Rozmawialiśmy o tym tu w Warszawie przez kilka ostatnich dni. Reprezentant jednej z firm konsultingowych mówił nam o planie związanym z Centralnym Portem Lotniczym. Czemu w ogóle są takie plany? Dlatego, gdyż Polska ma strategiczne położenie między Wschodem a Zachodem. Dojrzały Zachód będzie nadal się rozwijał, ale to w waszym rejonie przyśpieszenie będzie szybsze. Jeżeli Polsce uda się odegrać rolę regionalnego lidera i połączyć kraje CEE, zyskacie ogromną przewagę. A kraje waszego regionu powinny działać razem, aby stać się ważnym hubem na mapie globalnej. Druga ważna kwestia: Polska ma najwięcej mieszkańców w regionie oraz język z rodziny słowiańskich.

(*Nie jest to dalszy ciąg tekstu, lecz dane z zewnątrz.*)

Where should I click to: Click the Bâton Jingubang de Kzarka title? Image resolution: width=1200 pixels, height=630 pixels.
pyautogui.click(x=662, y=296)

Może koledzy z Polski są w stanie bez problemu porozumieć się z tymi z Czech czy Słowacji; także dlatego, gdyż myślenie tych nacji jest podobne. Myślę, że Polska może być pomostem dla komunikacji i dlatego zdecydowaliśmy się zainwestować w Warszawie. Macie 40 mln mieszkańców i imponujący wzrost GPD. Dla mnie to logiczne, że Polska ma wielką przyszłość.

 

A koniec trudne pytanie. Jak Pana zdaniem będzie wyglądała produkcja w 2050 roku i Przemysł 5.0?

To bardzo złożone pytanie. Ja jestem optymistą i dlatego lubię przewidywać, że ludzie przede wszystkim rozwiną się emocjonalnie i duchowo, a potem dopiero zawodowo. Myślę, że w Europie dzięki nowej wizji przemysłu ludzie będą mieli więcej czasu, aby poprawić jakość swojego życia. Gd już tak się stanie, znajdziemy się na szczycie piramidy Masłowa i będziemy mogli rozwijać się duchowo. Optymistycznie zakładam też, że nie będzie problemu z zanieczyszczeniem środowiska, gdyż w Przemyśle 5.0 będziemy w pełni kontrolować wszystkie procesy, ale też nie będziemy konsumować za dużo, gdyż dzięki wszechobecnym danym dowiemy się, jak to wpływa na nasze otoczenie. Naprawdę wierzę, że Internet Rzeczy sprawi, że ludzie staną się mądrzejsi i bardziej stabilni emocjonalnie niż dzisiaj.